- [Input data]:
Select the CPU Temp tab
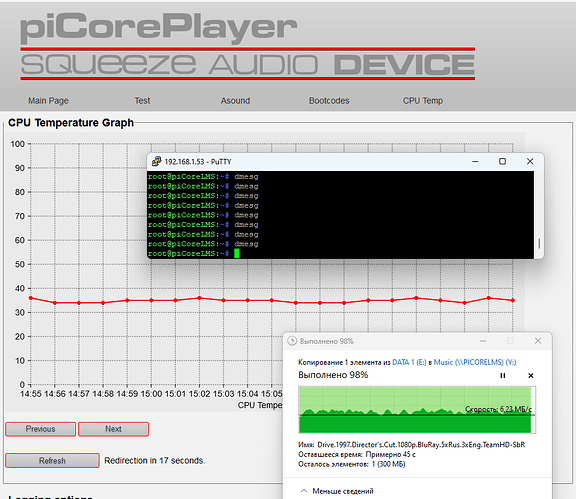coord(422,101)
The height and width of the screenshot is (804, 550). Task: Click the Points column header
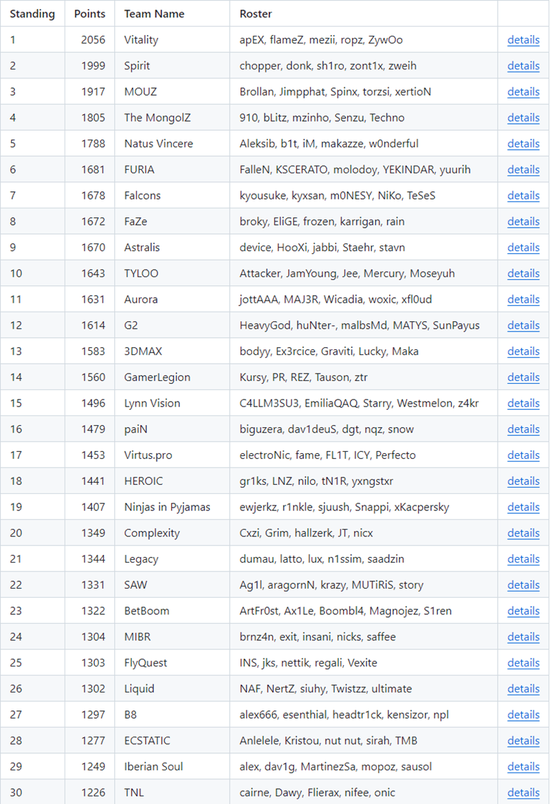click(x=90, y=14)
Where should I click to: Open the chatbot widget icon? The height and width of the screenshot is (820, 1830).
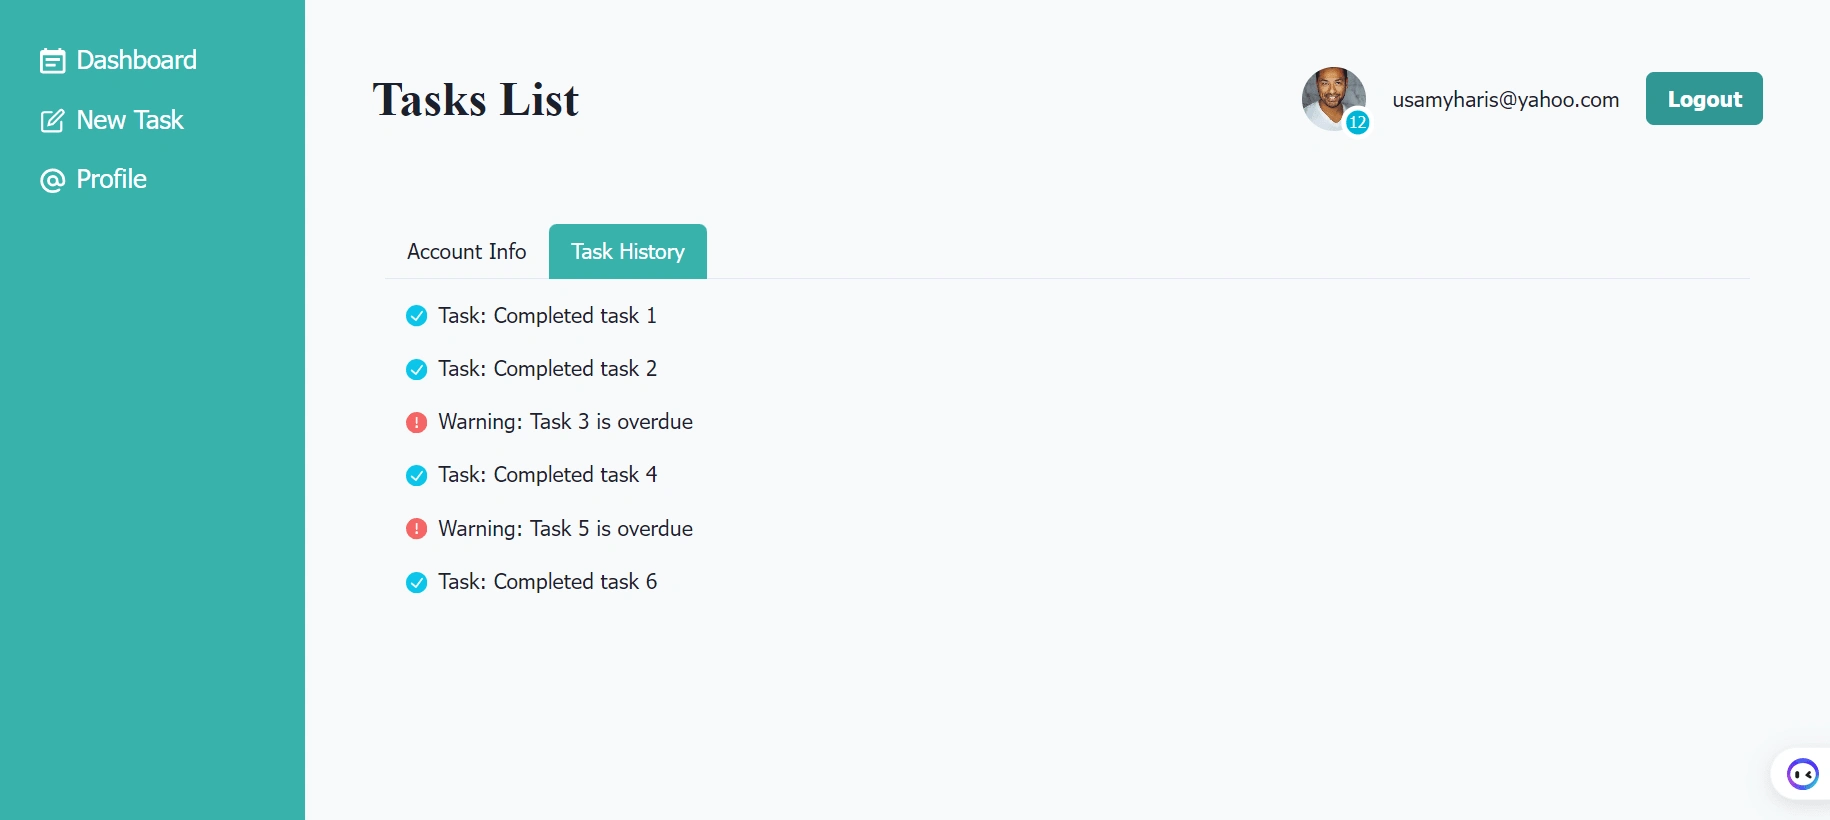point(1803,774)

- [Exercise brief]: Output a verbatim copy of the lines from the line containing "The height and width of the screenshot is (804, 550)." through the end of the data, both included, without any images.

- [Expected output]:
The height and width of the screenshot is (804, 550). Task: Click the Points column header
click(x=90, y=14)
Where should I click to: Open the chatbot widget icon? The height and width of the screenshot is (820, 1830).
point(1803,774)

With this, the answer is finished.